Bu iki şahsın askerleriyle geri çekilmesiyle etrafındaki onbin kadar askeri savaşmak zorunda kalan Kara Mustafa Paşa, gün boyunca savaşırken, akşama doğru şehit olmak için düşman içine atılmak istemiş ancak etrafındakiler, dağılan ordunun toparlanabilmesinin kendisine bağlı olduğunu söyleyerek, buna engel olmuşlardır. Bu meydan muharebesinde şehit olan Osmanlı askeri sayısının onbin civarında olduğu rivâyet edilmektedir.

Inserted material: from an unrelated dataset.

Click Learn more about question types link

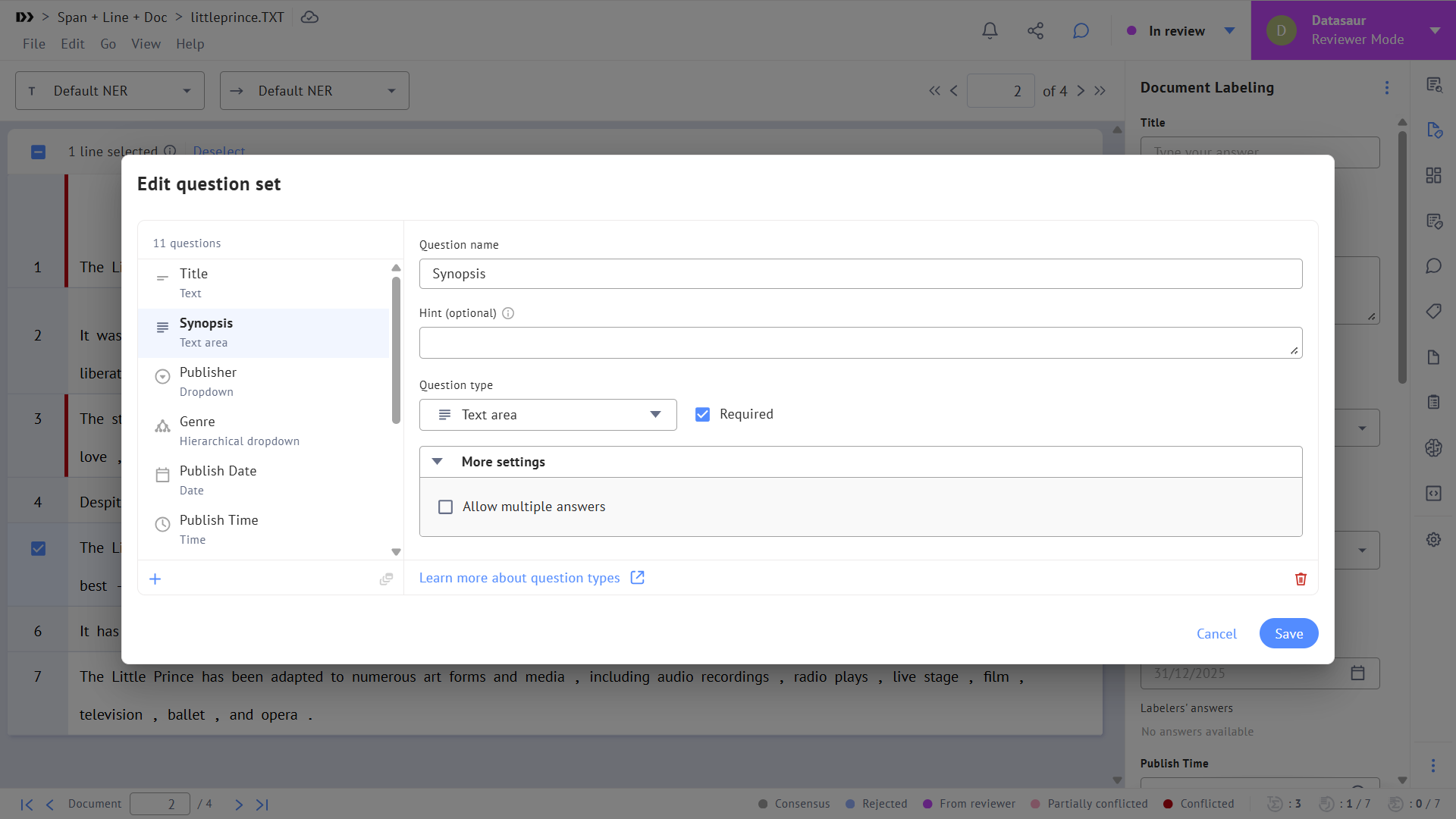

Son dönemlerin en büyük vaizlerinden olan bir büyüğümüz bunu cami kürsüsünden dile getirirken, keşke Merzifonlu o gün geri dönmeyip orda şehit olsaydıda geri dönmeyi öğrenmeseydi milletimiz, diyecekti.

Kısaca hatırlatmak istediğim bu önemli tarihi vakayla Osmanlı Avrupa’da ki ilk büyük yenilgisini almıştı. Aradan bunca yıl geçmesine rağmen, 1. ve 2. dünya savaşlarını en şiddetli bir şekilde yaşamış olan Avusturya için Viyana Kusatması, herşeyden daha önemli ve hatırlanması gereken bir tarihi vakaydı.Yenilgi de bir payları olmamasına rağmen Türkleri Avrupa’dan geri gönderdiklerini iddia edip böbürlenirler. Hatta 1983 te Viyana ve Tunaya hakim olan Leopoldsberg Tepesinde askeriyenin duvara asmış oldugu bir Levha vardır ve levhada şu yazar: "Türklerin Viyanadan dönüşünün 300. yılı. "

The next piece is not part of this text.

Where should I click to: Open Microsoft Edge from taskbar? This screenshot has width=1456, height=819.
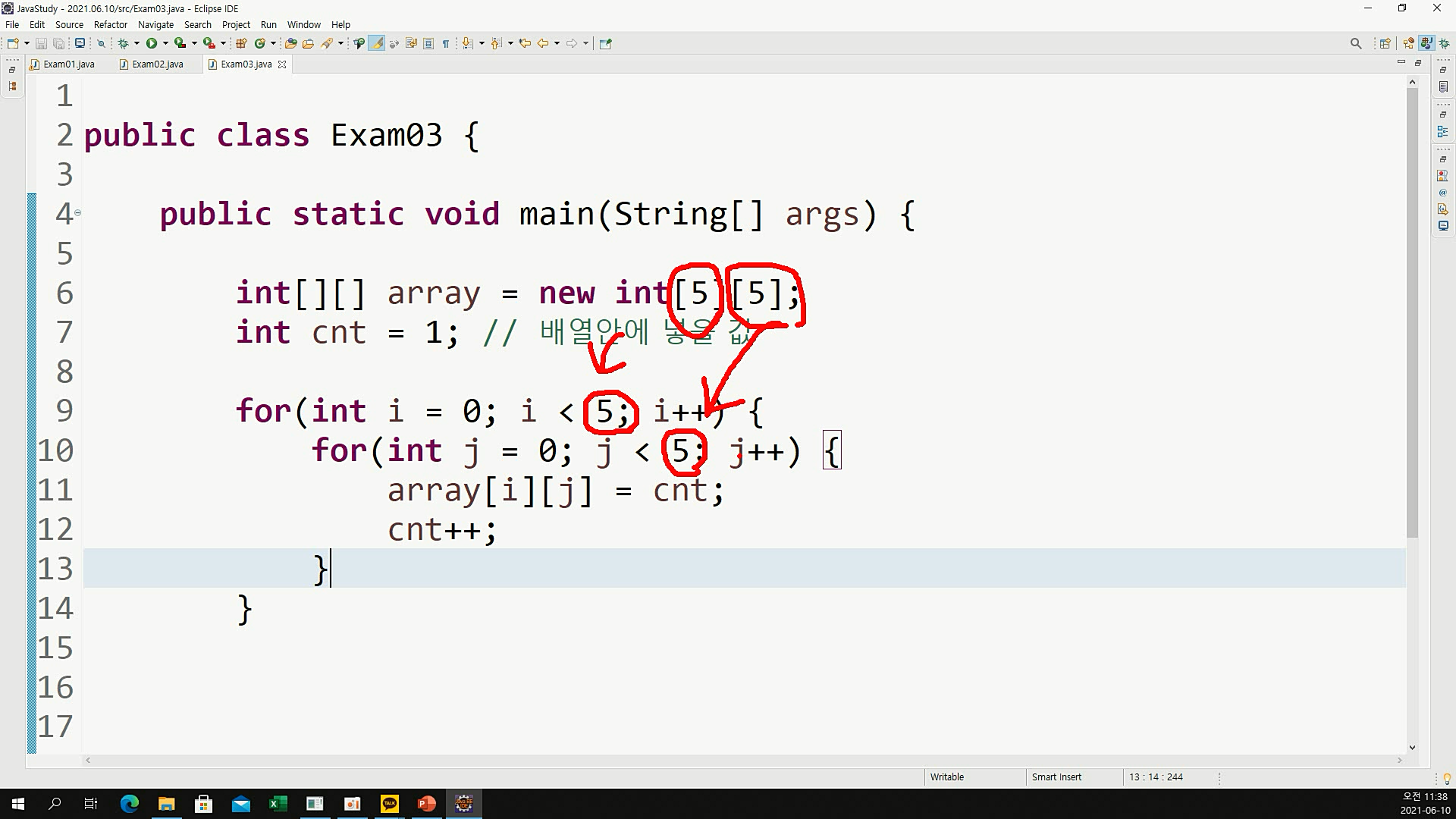129,804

Problem ne düşmanın kuvveti ve zekası ne de teknik yetersizliklerdi. En büyük sorun , ittihadımızın bozulma emareleri göstermesi, kalp birliğinin eskisi gibi olmamasıydı. Viyana’da serilmiş binlerce şehidimizin büyük dedesi olan büyük Sultan, bu endişesini şöyle dile getirmişti:

Milletimde ihtilaf u tefrika endişesi
Hatta kûşe-i kabrimde bîkarar eyler beni
İttihat etmekken a'daya karşı çaremiz
İttihat etmezse millet dağıdâr eyler beni

Yavuz Sultan Selim


ARKADAŞLAR BU GÜNE ÖZEL HAZIRLADIĞIMIZ ASLINDA BAŞKA BİR MAKALE VARDI.LAKİN TEKNİK SORUNLAR NEDENİYLE ONU YAYINLAYAMADIK.ONUN İÇİN ŞİMDİLİK SİZE BİR KISMINI BİR DOSTUMUN YAZDIĞI BİR MAKALEYİ VERİYORUM.